◆ EXERCISE OBJECTIVE: Render the lines of the items below as a JSON list of strings, with one string for each line and blank lines omitted.

··· RECORDS FOR THIS EXERCISE

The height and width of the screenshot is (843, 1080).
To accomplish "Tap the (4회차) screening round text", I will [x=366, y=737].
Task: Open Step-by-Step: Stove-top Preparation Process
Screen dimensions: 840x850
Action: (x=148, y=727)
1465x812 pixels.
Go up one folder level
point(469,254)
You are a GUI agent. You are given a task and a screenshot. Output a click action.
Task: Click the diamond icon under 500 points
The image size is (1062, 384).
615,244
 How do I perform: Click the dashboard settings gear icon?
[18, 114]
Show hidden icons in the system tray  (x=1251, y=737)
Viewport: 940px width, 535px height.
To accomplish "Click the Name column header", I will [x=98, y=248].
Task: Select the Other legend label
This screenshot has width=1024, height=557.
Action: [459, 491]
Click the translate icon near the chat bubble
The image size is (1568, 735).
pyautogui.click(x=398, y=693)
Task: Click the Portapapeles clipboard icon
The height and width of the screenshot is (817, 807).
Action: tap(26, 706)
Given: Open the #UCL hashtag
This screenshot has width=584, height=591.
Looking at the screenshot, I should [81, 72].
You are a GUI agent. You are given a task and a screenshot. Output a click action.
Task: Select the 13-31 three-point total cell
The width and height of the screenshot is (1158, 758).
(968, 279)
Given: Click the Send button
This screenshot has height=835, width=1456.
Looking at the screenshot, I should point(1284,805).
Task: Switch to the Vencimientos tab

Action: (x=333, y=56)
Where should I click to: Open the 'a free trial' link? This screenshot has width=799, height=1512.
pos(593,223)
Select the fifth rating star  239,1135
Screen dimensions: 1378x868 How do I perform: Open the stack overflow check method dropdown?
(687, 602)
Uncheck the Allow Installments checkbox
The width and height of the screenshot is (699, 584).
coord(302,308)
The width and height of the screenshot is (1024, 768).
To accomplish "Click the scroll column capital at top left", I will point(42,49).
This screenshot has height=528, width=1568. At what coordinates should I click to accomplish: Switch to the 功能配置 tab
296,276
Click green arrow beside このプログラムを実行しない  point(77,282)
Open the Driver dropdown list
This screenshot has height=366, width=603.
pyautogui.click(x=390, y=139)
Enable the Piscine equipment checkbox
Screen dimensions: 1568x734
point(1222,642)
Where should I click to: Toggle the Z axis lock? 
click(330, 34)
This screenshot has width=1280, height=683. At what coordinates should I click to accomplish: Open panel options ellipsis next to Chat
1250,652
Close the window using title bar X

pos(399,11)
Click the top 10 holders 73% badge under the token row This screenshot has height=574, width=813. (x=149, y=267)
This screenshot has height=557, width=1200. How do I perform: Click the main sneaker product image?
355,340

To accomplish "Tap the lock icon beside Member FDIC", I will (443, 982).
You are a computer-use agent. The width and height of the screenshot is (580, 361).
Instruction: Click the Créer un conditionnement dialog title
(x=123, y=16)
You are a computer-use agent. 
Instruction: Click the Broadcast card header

······

◆ REPLY TO THE TASK:
[
  "The height and width of the screenshot is (843, 1080).",
  "To accomplish \"Tap the (4회차) screening round text\", I will [x=366, y=737].",
  "Task: Open Step-by-Step: Stove-top Preparation Process",
  "Screen dimensions: 840x850",
  "Action: (x=148, y=727)",
  "1465x812 pixels.",
  "Go up one folder level",
  "point(469,254)",
  "You are a GUI agent. You are given a task and a screenshot. Output a click action.",
  "Task: Click the diamond icon under 500 points",
  "The image size is (1062, 384).",
  "615,244",
  " How do I perform: Click the dashboard settings gear icon?",
  "[18, 114]",
  "Show hidden icons in the system tray  (x=1251, y=737)",
  "Viewport: 940px width, 535px height.",
  "To accomplish \"Click the Name column header\", I will [x=98, y=248].",
  "Task: Select the Other legend label",
  "This screenshot has width=1024, height=557.",
  "Action: [459, 491]",
  "Click the translate icon near the chat bubble",
  "The image size is (1568, 735).",
  "pyautogui.click(x=398, y=693)",
  "Task: Click the Portapapeles clipboard icon",
  "The height and width of the screenshot is (817, 807).",
  "Action: tap(26, 706)",
  "Given: Open the #UCL hashtag",
  "This screenshot has width=584, height=591.",
  "Looking at the screenshot, I should [81, 72].",
  "You are a GUI agent. You are given a task and a screenshot. Output a click action.",
  "Task: Select the 13-31 three-point total cell",
  "The width and height of the screenshot is (1158, 758).",
  "(968, 279)",
  "Given: Click the Send button",
  "This screenshot has height=835, width=1456.",
  "Looking at the screenshot, I should point(1284,805).",
  "Task: Switch to the Vencimientos tab",
  "Action: (x=333, y=56)",
  "Where should I click to: Open the 'a free trial' link? This screenshot has width=799, height=1512.",
  "pos(593,223)",
  "Select the fifth rating star  239,1135",
  "Screen dimensions: 1378x868 How do I perform: Open the stack overflow check method dropdown?",
  "(687, 602)",
  "Uncheck the Allow Installments checkbox",
  "The width and height of the screenshot is (699, 584).",
  "coord(302,308)",
  "The width and height of the screenshot is (1024, 768).",
  "To accomplish \"Click the scroll column capital at top left\", I will point(42,49).",
  "This screenshot has height=528, width=1568. At what coordinates should I click to accomplish: Switch to the 功能配置 tab",
  "296,276",
  "Click green arrow beside このプログラムを実行しない  point(77,282)",
  "Open the Driver dropdown list",
  "This screenshot has height=366, width=603.",
  "pyautogui.click(x=390, y=139)",
  "Enable the Piscine equipment checkbox",
  "Screen dimensions: 1568x734",
  "point(1222,642)",
  "Where should I click to: Toggle the Z axis lock? ",
  "click(330, 34)",
  "This screenshot has width=1280, height=683. At what coordinates should I click to accomplish: Open panel options ellipsis next to Chat",
  "1250,652",
  "Close the window using title bar X",
  "pos(399,11)",
  "Click the top 10 holders 73% badge under the token row This screenshot has height=574, width=813. (x=149, y=267)",
  "This screenshot has height=557, width=1200. How do I perform: Click the main sneaker product image?",
  "355,340",
  "To accomplish \"Tap the lock icon beside Member FDIC\", I will (443, 982).",
  "You are a computer-use agent. The width and height of the screenshot is (580, 361).",
  "Instruction: Click the Créer un conditionnement dialog title",
  "(x=123, y=16)",
  "You are a computer-use agent. ",
  "Instruction: Click the Broadcast card header"
]